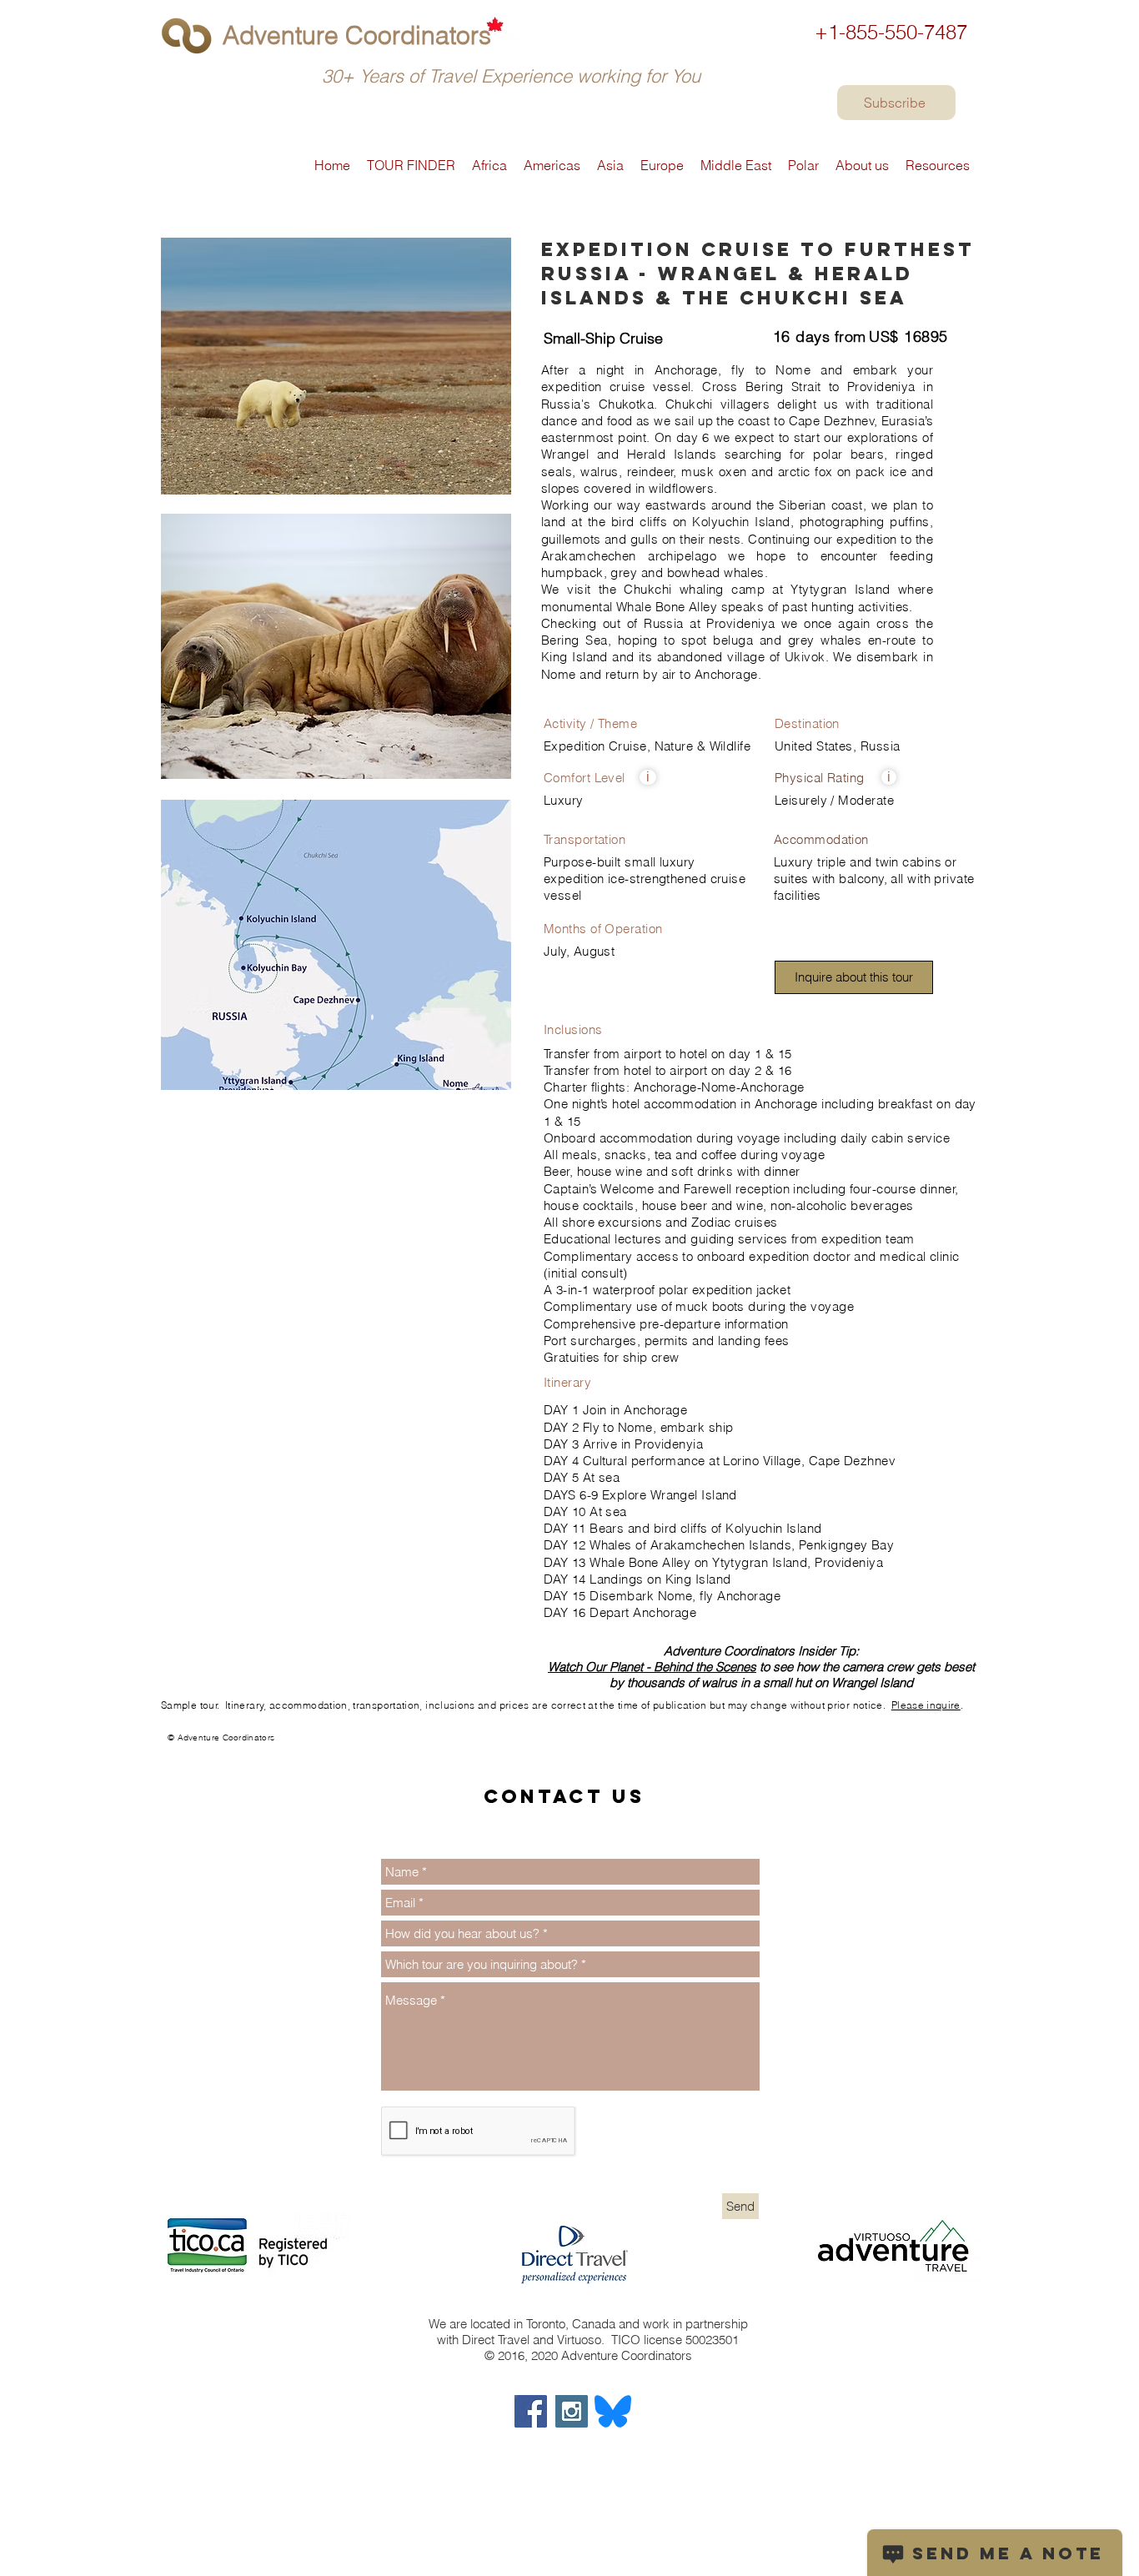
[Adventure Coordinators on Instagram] (571, 2411)
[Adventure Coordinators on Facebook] (530, 2411)
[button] (648, 777)
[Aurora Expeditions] (167, 1744)
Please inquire (926, 1705)
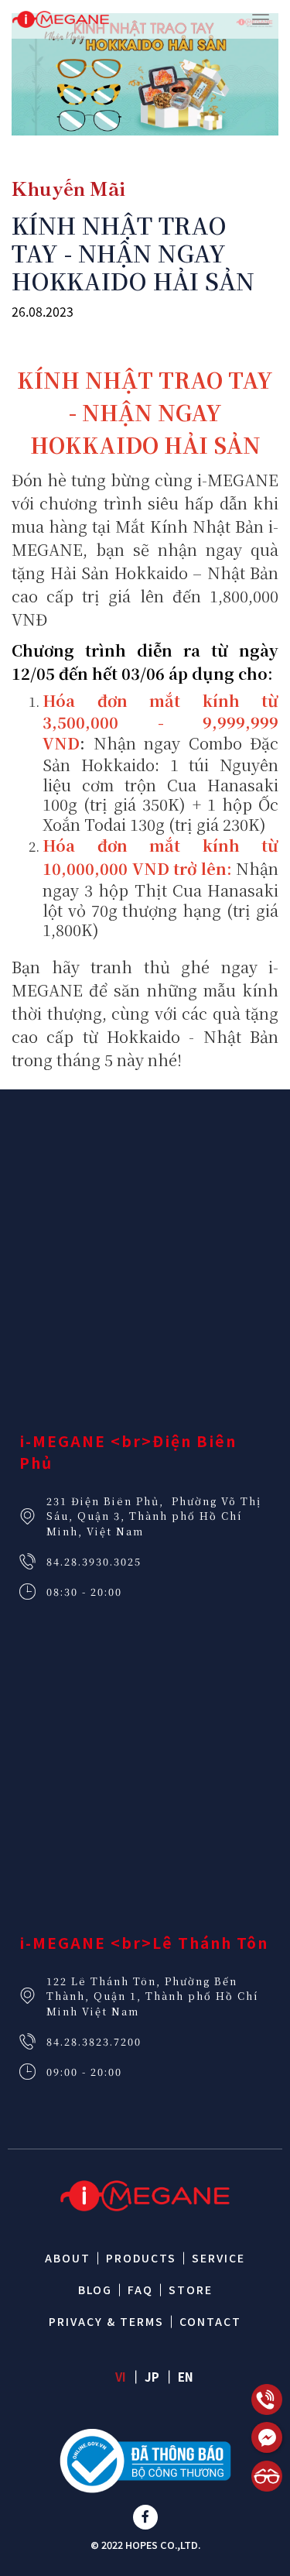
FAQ (140, 2289)
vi (120, 2376)
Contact (210, 2321)
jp (152, 2376)
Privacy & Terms (106, 2321)
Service (218, 2258)
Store (191, 2289)
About (67, 2258)
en (185, 2376)
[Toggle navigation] (261, 19)
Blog (95, 2289)
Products (141, 2258)
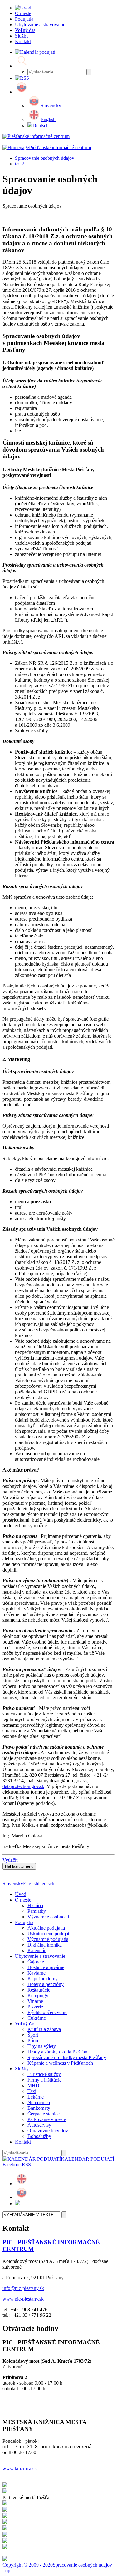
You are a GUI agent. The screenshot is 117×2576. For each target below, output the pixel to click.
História (35, 1905)
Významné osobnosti (48, 1916)
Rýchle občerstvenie (47, 2012)
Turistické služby (44, 2074)
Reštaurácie (38, 1990)
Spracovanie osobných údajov (44, 158)
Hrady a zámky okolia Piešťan (57, 2051)
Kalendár (36, 1950)
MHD (33, 2085)
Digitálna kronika (44, 1944)
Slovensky (51, 105)
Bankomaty (38, 2108)
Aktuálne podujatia (46, 1928)
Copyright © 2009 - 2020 (27, 2565)
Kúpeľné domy (42, 1978)
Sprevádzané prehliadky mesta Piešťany (66, 2057)
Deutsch (40, 125)
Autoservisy (39, 2125)
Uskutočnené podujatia (50, 1933)
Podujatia (24, 1922)
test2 (19, 163)
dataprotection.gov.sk (23, 1786)
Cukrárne (36, 2018)
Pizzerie (35, 2006)
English (48, 119)
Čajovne (35, 1961)
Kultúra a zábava (44, 2029)
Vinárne (35, 2001)
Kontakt (23, 2141)
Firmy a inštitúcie (44, 2080)
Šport (32, 2035)
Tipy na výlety (41, 2046)
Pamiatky (36, 1911)
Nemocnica (38, 2102)
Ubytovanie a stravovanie (40, 1956)
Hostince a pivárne (45, 1967)
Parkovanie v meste (46, 2119)
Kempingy (37, 1995)
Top (6, 2570)
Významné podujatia (47, 1939)
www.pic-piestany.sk (23, 2298)
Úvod (20, 1894)
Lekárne (35, 2096)
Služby (22, 2068)
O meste (23, 1899)
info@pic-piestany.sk (23, 2288)
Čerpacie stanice (43, 2113)
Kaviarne (36, 1973)
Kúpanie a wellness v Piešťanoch (60, 2063)
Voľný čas (25, 2023)
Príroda (34, 2040)
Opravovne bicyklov (47, 2130)
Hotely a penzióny (45, 1984)
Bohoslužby (39, 2136)
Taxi (31, 2091)
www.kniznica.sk (19, 2468)
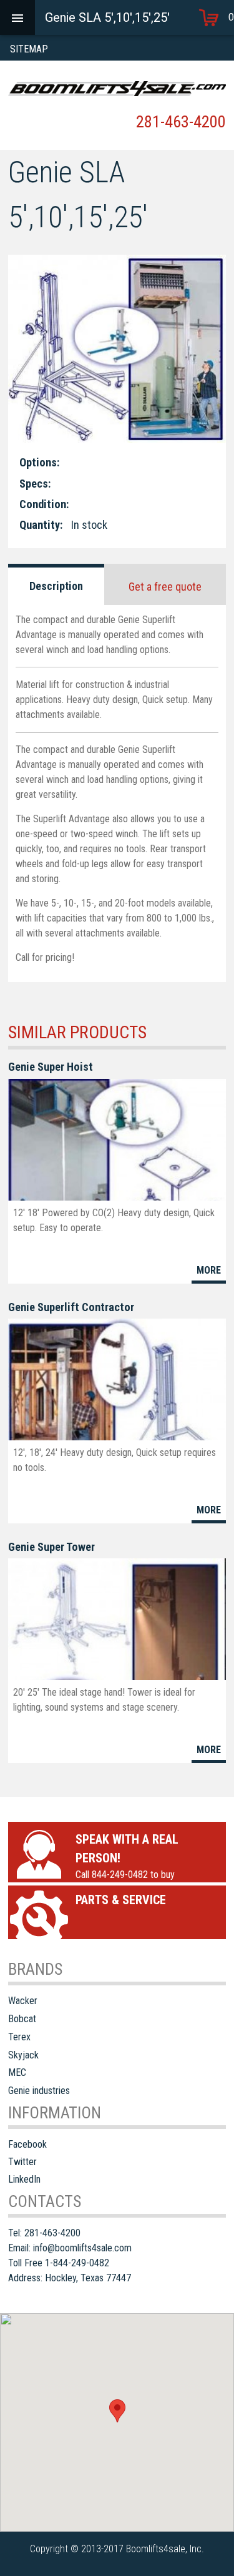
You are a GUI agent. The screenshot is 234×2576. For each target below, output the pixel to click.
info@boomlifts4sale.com (82, 2248)
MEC (17, 2072)
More (209, 1270)
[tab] (56, 584)
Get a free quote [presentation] (165, 586)
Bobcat (22, 2019)
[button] (117, 2410)
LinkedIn (24, 2179)
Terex (19, 2037)
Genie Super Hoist (50, 1066)
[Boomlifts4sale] (117, 88)
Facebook (27, 2144)
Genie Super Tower (51, 1546)
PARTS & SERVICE (121, 1899)
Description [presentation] (56, 585)
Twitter (22, 2162)
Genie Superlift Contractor (71, 1307)
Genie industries (39, 2091)
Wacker (22, 2001)
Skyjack (23, 2055)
§ §
-- PROMPT --
If a line falls between the first line of the records above and the line containing "Príroda (34, 2040)", inclusive, retype it exactly; leave pictures out.

-- SOLUTION TO THIS PROBLEM --
[Adventure Coordinators on Instagram] (571, 2411)
[Adventure Coordinators on Facebook] (530, 2411)
[button] (648, 777)
[Aurora Expeditions] (167, 1744)
Please inquire (926, 1705)
FAQ (140, 2289)
vi (120, 2376)
Contact (210, 2321)
jp (152, 2376)
Privacy & Terms (106, 2321)
Service (218, 2258)
Store (191, 2289)
About (67, 2258)
en (185, 2376)
[Toggle navigation] (261, 19)
Blog (95, 2289)
Products (141, 2258)
You are a GUI agent. The screenshot is 117×2576. For each target below, output the pixel to click.
História (35, 1905)
Významné osobnosti (48, 1916)
Rýchle občerstvenie (47, 2012)
Turistické služby (44, 2074)
Reštaurácie (38, 1990)
Spracovanie osobných údajov (44, 158)
Hrady a zámky okolia Piešťan (57, 2051)
Kalendár (36, 1950)
MHD (33, 2085)
Digitálna kronika (44, 1944)
Slovensky (51, 105)
Bankomaty (38, 2108)
Aktuálne podujatia (46, 1928)
Copyright © 2009 - 2020 (27, 2565)
Kúpeľné domy (42, 1978)
Sprevádzané prehliadky mesta Piešťany (66, 2057)
Deutsch (40, 125)
Autoservisy (39, 2125)
Uskutočnené podujatia (50, 1933)
Podujatia (24, 1922)
test2 (19, 163)
dataprotection.gov.sk (23, 1786)
Cukrárne (36, 2018)
Pizzerie (35, 2006)
English (48, 119)
Čajovne (35, 1961)
Kultúra a zábava (44, 2029)
Vinárne (35, 2001)
Kontakt (23, 2141)
Firmy a inštitúcie (44, 2080)
Šport (32, 2035)
Tipy na výlety (41, 2046)
Pamiatky (36, 1911)
Nemocnica (38, 2102)
Ubytovanie a stravovanie (40, 1956)
Hostince a pivárne (45, 1967)
Parkovanie v meste (46, 2119)
Kempingy (37, 1995)
Top (6, 2570)
Významné podujatia (47, 1939)
www.pic-piestany.sk (23, 2298)
Úvod (20, 1894)
Lekárne (35, 2096)
Služby (22, 2068)
O meste (23, 1899)
info@pic-piestany.sk (23, 2288)
Čerpacie stanice (43, 2113)
Kaviarne (36, 1973)
Kúpanie a wellness v Piešťanoch (60, 2063)
Voľný čas (25, 2023)
Príroda (34, 2040)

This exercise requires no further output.